Vision of a Cognitive Campus network with Poveglia as a node of the network

The Cognitive Campus principle is transferred by the Smart campus of the University of Brescia which is the first national experience in this direction.

In this University Campus a local smart grid is providing energy to the buildings and the pilot building eLUX lab has been used as a demonstrator of technologies for renewable energy production, green vehicle electricity supply, learning spaces equipped with sensors to monitor the indoor comfort conditions and enable control actuations to increase the real time responsiveness of the building. A probabilistic approach to evaluate the users’ influence on energy consumption of the building has been implemented and tested [49]-[51]. The Cognitive Campus Network extends the management at campus level to increase the scale of the intervention and broaden the possibility to connect and to utilize the resources of knowledge distributed in the network. The idea is to have all the buildings that can interact with the users and between them to communicate useful information to servitize the daily activities of the users/students with the goal to increase the learning engagement, proficiency, wellbeing, health, security and social improvement.

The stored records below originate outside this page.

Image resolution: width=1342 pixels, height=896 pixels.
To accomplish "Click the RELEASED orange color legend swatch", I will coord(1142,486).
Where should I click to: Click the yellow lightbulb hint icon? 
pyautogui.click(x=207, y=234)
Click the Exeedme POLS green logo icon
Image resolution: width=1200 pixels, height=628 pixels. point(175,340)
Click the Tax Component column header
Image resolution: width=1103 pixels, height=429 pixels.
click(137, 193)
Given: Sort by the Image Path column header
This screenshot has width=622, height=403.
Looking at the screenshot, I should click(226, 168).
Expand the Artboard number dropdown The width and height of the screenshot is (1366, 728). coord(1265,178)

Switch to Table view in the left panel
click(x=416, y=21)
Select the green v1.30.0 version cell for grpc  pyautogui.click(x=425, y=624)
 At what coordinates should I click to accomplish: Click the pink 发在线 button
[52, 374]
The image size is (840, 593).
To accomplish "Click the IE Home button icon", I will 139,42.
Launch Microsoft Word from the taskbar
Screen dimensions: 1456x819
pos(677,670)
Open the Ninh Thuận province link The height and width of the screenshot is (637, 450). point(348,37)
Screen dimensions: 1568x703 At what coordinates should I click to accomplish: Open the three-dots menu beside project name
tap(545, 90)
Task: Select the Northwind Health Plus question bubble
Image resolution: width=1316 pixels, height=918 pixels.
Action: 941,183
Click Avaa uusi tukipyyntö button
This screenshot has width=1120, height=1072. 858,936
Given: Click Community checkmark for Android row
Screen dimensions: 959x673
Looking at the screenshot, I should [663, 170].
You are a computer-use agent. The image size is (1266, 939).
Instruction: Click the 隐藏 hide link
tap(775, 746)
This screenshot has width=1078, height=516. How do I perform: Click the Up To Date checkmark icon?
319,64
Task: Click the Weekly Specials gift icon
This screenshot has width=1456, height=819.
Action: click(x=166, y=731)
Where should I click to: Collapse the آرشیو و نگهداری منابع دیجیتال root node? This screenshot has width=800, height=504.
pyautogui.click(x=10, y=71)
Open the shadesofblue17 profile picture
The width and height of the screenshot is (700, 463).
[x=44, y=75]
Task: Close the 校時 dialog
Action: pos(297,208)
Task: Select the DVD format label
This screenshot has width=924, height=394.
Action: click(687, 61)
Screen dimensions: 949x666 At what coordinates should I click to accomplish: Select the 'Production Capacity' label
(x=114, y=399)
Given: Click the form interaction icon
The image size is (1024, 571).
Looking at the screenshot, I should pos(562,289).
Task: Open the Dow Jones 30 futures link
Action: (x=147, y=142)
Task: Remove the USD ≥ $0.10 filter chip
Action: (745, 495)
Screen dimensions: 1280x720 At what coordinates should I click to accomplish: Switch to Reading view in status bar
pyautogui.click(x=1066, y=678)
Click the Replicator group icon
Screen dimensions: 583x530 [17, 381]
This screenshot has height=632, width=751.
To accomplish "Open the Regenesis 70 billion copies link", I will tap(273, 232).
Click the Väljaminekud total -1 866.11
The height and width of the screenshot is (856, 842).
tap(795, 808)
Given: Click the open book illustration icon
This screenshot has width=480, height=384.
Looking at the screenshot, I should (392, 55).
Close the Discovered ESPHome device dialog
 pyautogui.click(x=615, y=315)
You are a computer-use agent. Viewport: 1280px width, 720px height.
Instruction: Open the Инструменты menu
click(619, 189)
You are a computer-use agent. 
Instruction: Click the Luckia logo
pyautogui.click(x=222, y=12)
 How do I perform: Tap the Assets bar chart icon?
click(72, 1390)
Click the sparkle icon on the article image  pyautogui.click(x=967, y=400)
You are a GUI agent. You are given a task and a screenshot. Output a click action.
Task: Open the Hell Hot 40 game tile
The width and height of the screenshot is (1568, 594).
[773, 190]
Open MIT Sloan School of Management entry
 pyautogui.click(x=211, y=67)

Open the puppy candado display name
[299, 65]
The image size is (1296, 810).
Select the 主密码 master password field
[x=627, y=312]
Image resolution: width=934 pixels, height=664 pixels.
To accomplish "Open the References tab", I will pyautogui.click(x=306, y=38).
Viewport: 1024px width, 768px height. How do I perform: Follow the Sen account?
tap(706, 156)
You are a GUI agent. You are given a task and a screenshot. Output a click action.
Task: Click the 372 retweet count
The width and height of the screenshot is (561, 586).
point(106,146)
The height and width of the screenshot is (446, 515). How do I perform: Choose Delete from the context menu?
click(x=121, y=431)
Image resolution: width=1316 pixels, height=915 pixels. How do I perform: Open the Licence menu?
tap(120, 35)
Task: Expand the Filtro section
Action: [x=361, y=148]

Cognitive Buildings respond to changes imposed by external and internal variables such as climate or user behaviour, optimizing processes that influence the overall performance of the building, considering the comfort issues and the environmental impact. The idea of Cognitive Campus goes beyond and envisions the combination of several Cognitive Buildings into a network in which IoT technologies are combined with AI agents to achieve a dialogue between buildings and end-users as well as between one building and another. The key elements of a cognitive process involve understanding, reasoning and learning. Computers are nowadays able to handle large volumes of structured and unstructured data, analyse it and generate outputs that are “conscious” of the evolutions of the problem. One of the most advanced examples of such an AI system is currently coming from researchers of IBM who have developed the cognitive agent Watson [52] able to process big data and it received the higher scores in information ingestion, inter intelligence, relevancy intelligence and tuning criteria compared to other similar tools and it is able to give value to the amount of dark data generated and often unexploited. The users data are not always clear and the use of AI to analyze and explore the feedback has a relevant impact on how to renspond to their needs and expectations. For example in the Customer eXperince (CX) in which Watson is now widely adopted, it is possible to identify the positive-negative sentiment to delineate positive and negative experiences contained in the same feedback comments or other data sources. This would revolutionaze the possibility to interpret and renspond to the users’ requests (directly or indirectly formulated).

The research programme of eLux at the University of Brescia, deals with the idea to integrate Watson as part of the cognitive concept for the Smart campus. This idea has been the base concept from which the project “Maritime Oasis” for Poveglia has been developed [36]. As an example, in the eLux Cognitive Building, sensors are used to control the indoor air quality and number of people related to prevent high levels of CO₂ concentration that is obstructing both an optimal cognitive and learning performance and wellbeing. The sensors are gathering data which are processed and analysed to produce a deep knowledge of the building management and use of the spaces made by the students and the activation of actuators to eventually provide additional ventilation is based on the gathered information about the concerned devices [53] such as Air Handling Unit (AHU) fan controls, windows opening, Indoor Air Quality (IAQ) indicators, etc. The further step of the cognitive process is to predict when the critical conditions will be registered based on the historical series of data and set up of the fan and ventilation to prevent the issue (Figure 2).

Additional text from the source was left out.